La República
La mitadmasuno
5 de julio de 2013
Juan De la Puente
Los efectos que tendrán los sucesos recientes y vigentes sobre la política, en su acepción más amplia y plural, es decir, como espacio de las ideas, los movimientos y las decisiones en la perspectiva del ejercicio del poder, serán devastadores. Las denuncias, los hallazgos, las investigaciones, las declaraciones, los ataques y las defensas y, en general, los hechos y omisiones, se estructuran mágicamente como una operación de demolición de instituciones, partidos y personas. Como en toda tragedia no falta el espíritu tanático de los que se autodestruyen y de los que observan impasibles el acto destructivo.
El adelanto de la campaña electoral ha espoleado una guerra política con componentes judiciales, policiales y penales nunca antes vistos. Un saldo positivo de esto es el inicio de investigaciones que ponen sobre la mesa actos de corrupción y cadenas delictivas. Es lamentable, no obstante, que las denuncias se acerquen a destacados hombres y mujeres públicos que simbolizan proyectos de gobierno y atenacen a sus partidos, los inmovilicen y los disminuyan en una etapa donde la política requiere de voces, magisterio y orientación.
Otros dos ángulos críticos son: 1) El Parlamento, cuya crisis debilita cualquier debate y decisión porque, al parecer, ha concluido la etapa en que el Congreso era el centro de emisión de los mensajes políticos y de grandes acuerdos y su papel en la democracia se ha reducido al de escenario exclusivo de la confrontación; y 2) la realidad municipal, impactada por una escalada de actos de corrupción y eventos conflictivos internos agudos, evidencia de lo cual es el inédito porcentaje de alcaldes y regidores suspendidos, vacados, revocados, procesados, prófugos y condenados.

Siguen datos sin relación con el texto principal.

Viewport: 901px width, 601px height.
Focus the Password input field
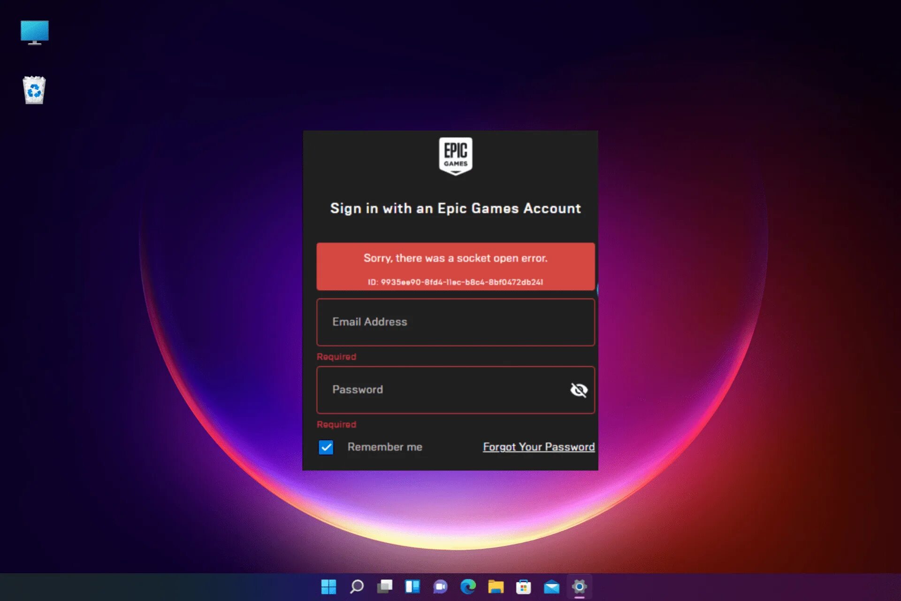click(441, 390)
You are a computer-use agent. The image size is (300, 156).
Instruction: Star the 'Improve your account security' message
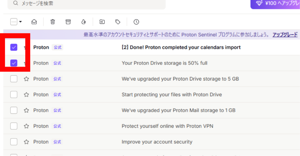[26, 142]
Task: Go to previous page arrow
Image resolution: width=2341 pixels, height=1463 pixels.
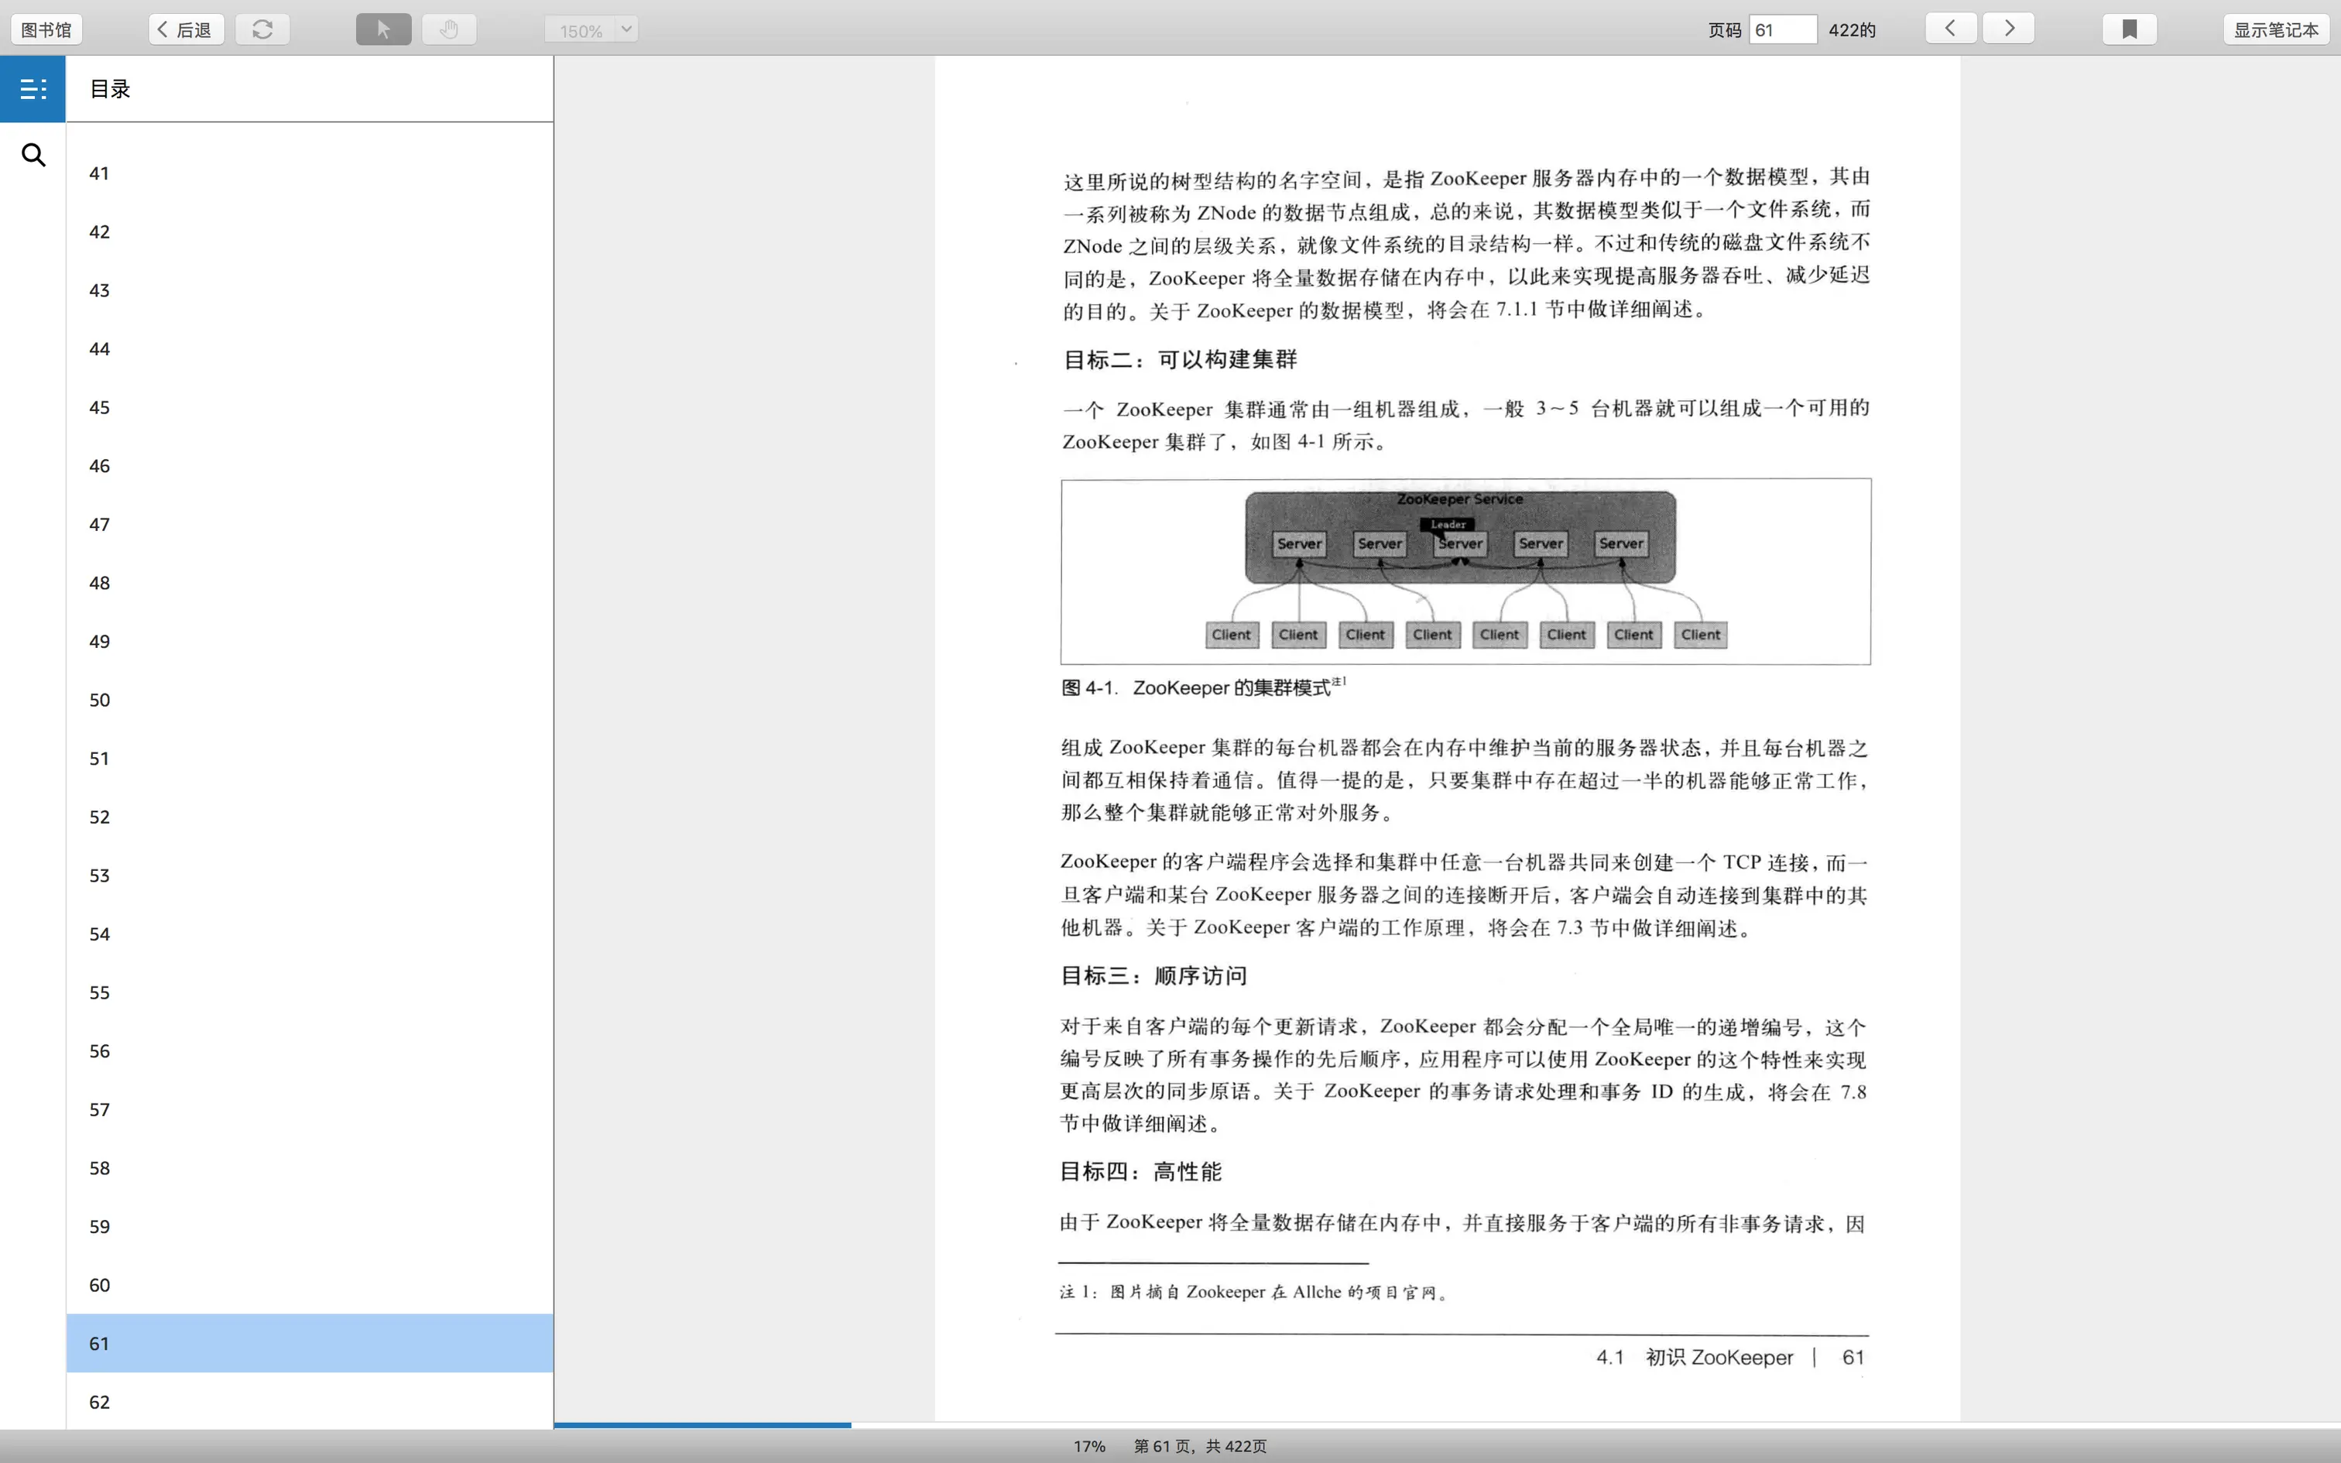Action: (x=1950, y=28)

En esas condiciones marchamos a las elecciones del 2014 y del 2016, con un sistema político en entredicho, con altas cuotas de insatisfacción con la democracia, y un desolador espectáculo de partidos en retirada, de lo que da cuenta el reciente informe del JNE sobre los comités y locales partidarios. Si existe un momento ideal de la antipolítica, el de la democracia sin partidos o contra los partidos, es este.
Bajo ese marco, el país parece estar preparándose con mucha dedicación para la irrupción de un outsider. En la teoría política, este surge en períodos de destrucción de tejidos por razones políticas o económicas, o de aguda confrontación o de separación excepcional entre las elites políticas y la sociedad civil. Este escenario parece estar a punto.
No es posible estimar si los partidos y en general el sistema político están en condiciones de revertir el proceso de demolición al que se han dedicado en cuerpo y alma. Las condiciones que han disparado este proceso son manejadas por los medios de comunicación exigidos por una sociedad civil sedienta de transparencia y justicia, algo encomiable, pero que también pide sangre en la arena. Los actores políticos han empezado a escenificar más para las galerías, ante un país transformado en un gran tribunal penal.
Esta demolición es una forma de la antipolítica pero al fin de cuentas es otra política. El único modo de enfrentarla es desde una política democrática. En esta etapa, esta solo puede tener sentido si parte de un compromiso público por la reforma y contra la corrupción que impidan al mismo tiempo la impunidad y la venganza o el aniquilamiento del adversario. Para que este compromiso sea legítimo debe emerger del poder mismo y ser asumido por el espacio público, incluyendo los partidos. Póngase la mano al pecho amigo. ¿Es posible ese compromiso en el Perú del año 2013? Ahí tiene la respuesta.
En esa ruta, un desfile despreocupado hacia el abismo, sorprende que los cánones que se hacen viejos con rapidez, sean utilizados para analizar la política peruana. En medio de la demolición algunos siguen pugnando por detectar evidencias de la “enfermedad” chavista en el cuerpo peruano. Si miraran mejor podrían encontrar que el Perú se parece cada vez más a la Venezuela previa a Chávez.